Cultural knowledge in the workplace leads to improving and understanding in the varied workforce. Reflecting on the placement about the cultural competency matrix, I have discovered that I have been learned into the categories about cultural awareness and cultural knowledge. As an immigrant of Australia, I have limited understanding as well as the experience with the culture of Australia, particularly the Indigenous history and culture of Australia. I have recently started working in an organisation that helps me to know about promotes and values of the Aboriginal culture (Dachs et al. 2019). I have also been able to gather information about the Assimilation Policy (1937) and the Bringing Them Home Report (1938, 1997) that helps to improve my data collection skills and also gather information about Australian culture. The knowledge of Reinforce has been passed down from generation to generation, typically through cultural rituals and word of mouth, and To know about this knowledge, I have also been able to get information for serving by the foundation for various kinds of purpose that have supported the Australian culture and society, as well as the environment of Australia. It has also provided me with limited exposure to Australian cultural competency.

It has been concluded that this project has been mainly focused on the aims of two events: the Assimilation Policy (1937) and the Bringing Them Home Report (1938). (1997). The Assimilation Policy was implemented in 1937 to integrate Indigenous people into "white civilization."It compelled Indigenous people to embrace the rules, culture, and beliefs of larger Australian society. By incorporating Indigenous people into Australian civilization, this programme tried to halt the reproduction of the Indigenous population. In this project it has been analysed that the approach has also had a devastating influence on Indigenous Australians and their cultural past, resulting in substantial psychological anguish and a loss of identity. This project has also been able to analyse the Indigenous Australian positions, power dynamics contrasts parallels and aspirations, and how information about Australian history is transmitted. Finally, the Developer of the project has described how the chosen policy and event have affected the cultural competency. ?

Carlson, B. (2013). The “new frontier”: Emergent Indigenous identities and social media. In M.Harris, M. Nakata & B. Carlson (Eds.), The Politics of Identity: Emerging Indigeneity (pp.147-168). University of Technology Sydney E-Press.

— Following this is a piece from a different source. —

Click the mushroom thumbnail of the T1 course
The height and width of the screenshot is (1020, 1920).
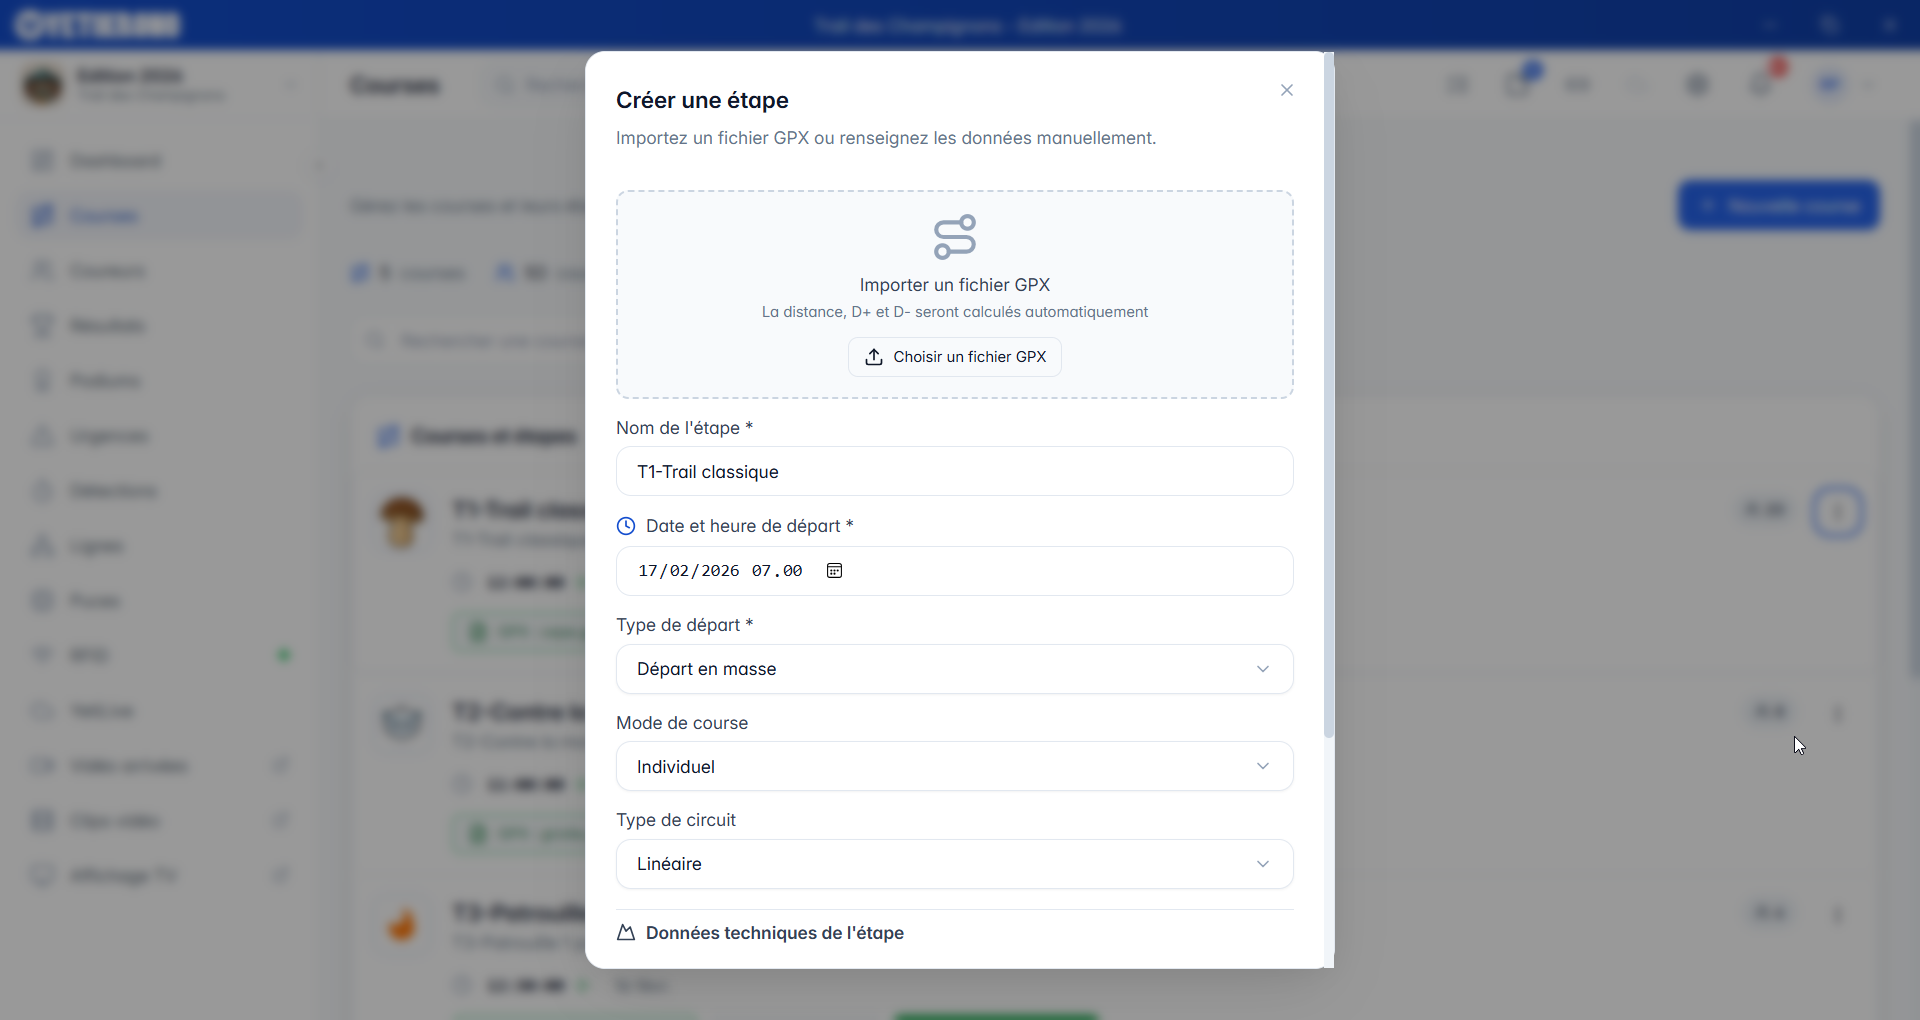pos(402,521)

Gale, F., &Bolzan, N. (2013). Social resilience: challenging neo-colonial thinking and practices around “risk”. Journal of Youth Studies, 16(2), 257-271. Moore, R. (2017, June 12). History textbooks still imply that Australians are white. The Conversation. white-72796

Singer, J., Bennett-Levy, J., &Rotumah, D. (2015). "You didn't just consult the community, you involved us": the transformation of a ‘top-down’ Aboriginal mental health project into a ‘bottom- up' community-driven process. Australasian Psychiatry, 23(6), 614-619.
O’Donnell, M., Taplin, S., Marriott, R., Lima, F., & Stanley, F. J. (2019). Infant removals: The need to address the over-representation of Aboriginal infants and community concerns of another ‘stolen generation’. Social research assignmentChild Abuse & Neglect, 90, 88-98. [Retrieved on: 24.12.2021]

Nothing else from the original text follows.